Deutsche Schuld und keine Sühne

Franco-Opfer erinnern Bundeskanzlerin Merkel an die Bomben der Legion Condor

  • Ralf Streck, San Sebastian
  • Lesedauer: 2 Min.
Bei ihrem Spanien-Besuch soll sich Bundeskanzlerin Merkel für die Unterstützung der Franco-Putschisten durch Nazi-Deutschland entschuldigen. Das fordern Opfer der Diktatur des Generals.

Wenn sich Bundeskanzlerin Angela Merkel am Sonntag und Montag in Spanien aufhält, wird sie von Opfern der Franco-Diktatur an die »historische Schuld« Deutschlands erinnert. Wenn sie mit dem spanischen Ministerpräsidenten Mariano Rajoy auf dem Jakobsweg in die Pilgerstadt Santiago de Compostela zieht, soll sie sich öffentlich für die Unterstützung der Putschisten durch die deutschen Faschisten entschuldigen und den von der Wehrmacht »angerichteten Schaden« anerkennen. Das geht aus einem Brief hervor, den die Vereinigung zur Wiedererlangung der historischen Erinnerung (ARMH) an die Bundeskanzlerin geschrieben hat. Spanien werde immer an seine Schulden und ihre Rückzahlung an Deutschland erinnert, »doch es existiert auch eine enorme Schuld des Landes, dem Sie vorstehen, gegenüber den Opfern der Franco-Diktatur«. Die ARMH erinnert an die »Bomben der Legion Condor, die auf die Zivilbevölkerung spanischer Städte herabregneten und den Beginn eines totalen Kriegs markierten«. Die Unterstützung derer, die unter Francisco Franco die Republik stürzten, sei entscheidend gewesen und habe Spanien über Jahrzehnte eine blutige Diktatur beschert. Erinnert wird an Zehntausende, die aus ihren Häusern gezerrt und erschossen wurden und noch immer in Massengräbern verscharrt liegen, an 30 000 geraubte Babys, an Folter, Vergewaltigungen und die Internierung in Konzentrationslagern.

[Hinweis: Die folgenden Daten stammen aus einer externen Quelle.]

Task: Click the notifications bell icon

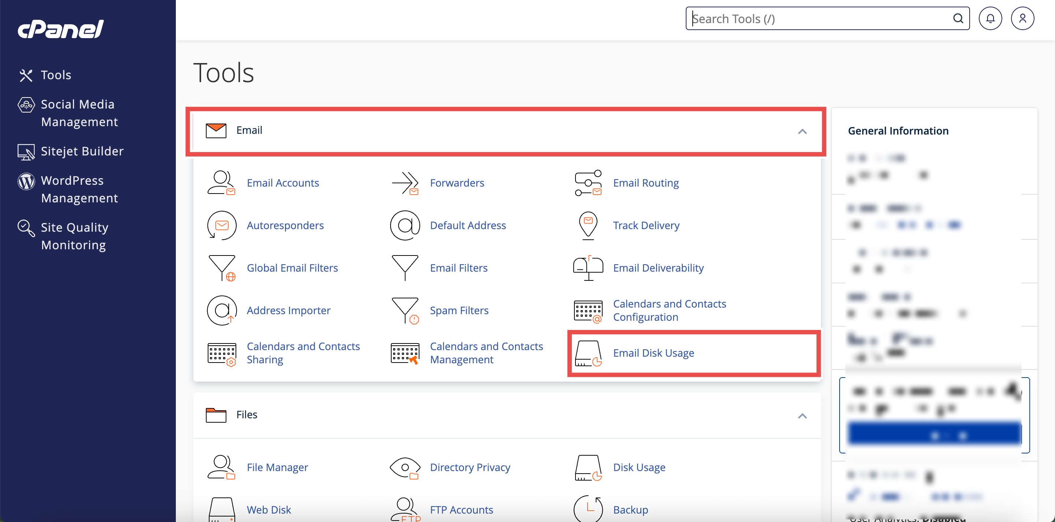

Besonders bekannt ist, dass die Legion Condor das baskische Gernika an einem Marktmontag, dem 26. April 1937, in Schutt und Asche legte. Spanien sei in ein »Versuchsfeld« verwandelt worden. Es wurden Flächenbombardements geprobt, die das Herzstück einer neuen Kriegsführung wurden. Dass die Stadt praktisch ausgelöscht wurde, bezeichnete die Luftwaffe als »vollen Erfolg«.

Bundespräsident Roman Herzog hatte sich am 60. Jahrestag bei den Überlebenden der Stadt entschuldigt und sich zur »schuldhaften Verstrickung« bekannt. Eine Entschuldigung Spaniens bei den Basken blieb bisher ebenso aus wie eine deutsche Entschuldigung bei allen Opfern im Land. Die wird nun erneut gefordert und auch daran erinnert, dass sich Bundeskanzler Gerhard Schröder 2004 bei Polen entschuldigte. ARMH-Präsident Emilio Silva glaubt indes nicht, dass Angela Merkel dazu bereit ist. Das würde Rajoy »bloßstellen«. Spanien habe sich nicht einmal bei den Basken entschuldigt und tue nichts zur Wiederherstellung der historischen Erinnerung. Rajoys Volkspartei (PP) hat sich bisher nicht einmal von Putsch und Diktatur distanziert. Sie wurde von einem Mitglied der Franco-Regierung gegründet. Und mit Verweis auf Amnestiegesetze werden Ermittlungen in Spanien verhindert. Madrid weigert sich überdies, Folterer der Diktatur an Argentinien auszuliefern, wo ein Verfahren angestrengt wurde.

Silva berichtet, die deutsche Botschaft verweise bei Anfragen stets darauf, dass man sich nicht in innere Angelegenheiten einmische. Wohl aber würden Spanien von außen Kürzungs- und Sparprogramme aufgezwungen.